• Exercise directions: In the forum discussion on Silat, why did the poster who took weekend seminars with Dan Inosanto in the early to mid 1980s stop attending them? Answer in one to three sentences.

::: Quoted passage

Discussion in 'Silat' started by ap Oweyn, Feb 9, 2012.
My first exposure was through the classic by Draeger - well worth searching out if you can!
Yes indeed, I think I got that shortly after the above mentioned seminar. It is a great book. I remember being amazed by a lot of the bladed weapons in there.
Eventhough I come from where Silat originates, I'd still love to study under Guru Dan...
A living legend that man is.
I remember doing several weekend seminars in the very early to mid 1980s with Dan Inosanto,we covered that much stuff I retained around 5% of what he taught,I gave up going to them in the end and kept on with Muay Thai and from 1987 Harimau Pentjak Silat (and small ammounts of Escrima practice).
The Pentjak Silat method I learnt was very hard work but rewarding in many different ways and the lessons stay with me many years later,Its a great art
There is also Bukti Negara silat and several variations of Serak in the states. Actually Dan Inosanto was pretty much impressed with it and learned from several teachers of this style and uses it in his own Maphilindo Silat style.
The Inosanto Academy has a 4 day Silat camp in May 2012. It's an annual event in honor of Herman Suwanda. I attended the camp in 2010 and had a blast; I learned so much and I'm sure I was only retaining 50% of the material... at best.
Isnt Bukti Negara a sub style of Serak that Paul De Thours created?
MAP isn't here to advertise other forums, sorry
If i get one piece of knowledge or technique per seminar, of any type, i feel it is time well spent.
Our Silat group's in Chi-town. Silat Seni Gayong in the western burbs.

::::::
::: Supplied data

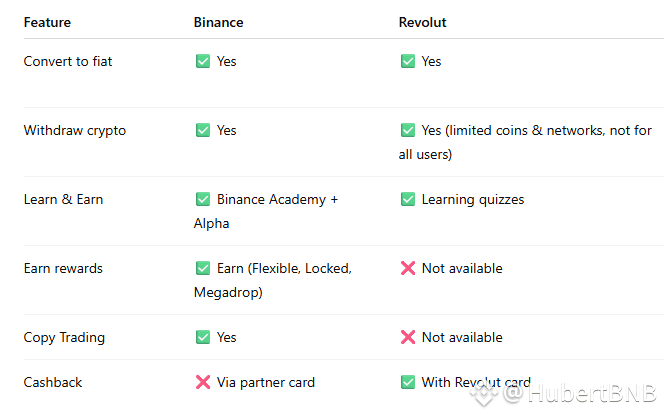Click green checkmark in Binance Copy Trading row

coord(203,338)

::::::

• Final result: The seminars covered so much material that the poster retained only about 5% of what Inosanto taught. The poster gave up going and kept on with Muay Thai and, from 1987, Harimau Pentjak Silat.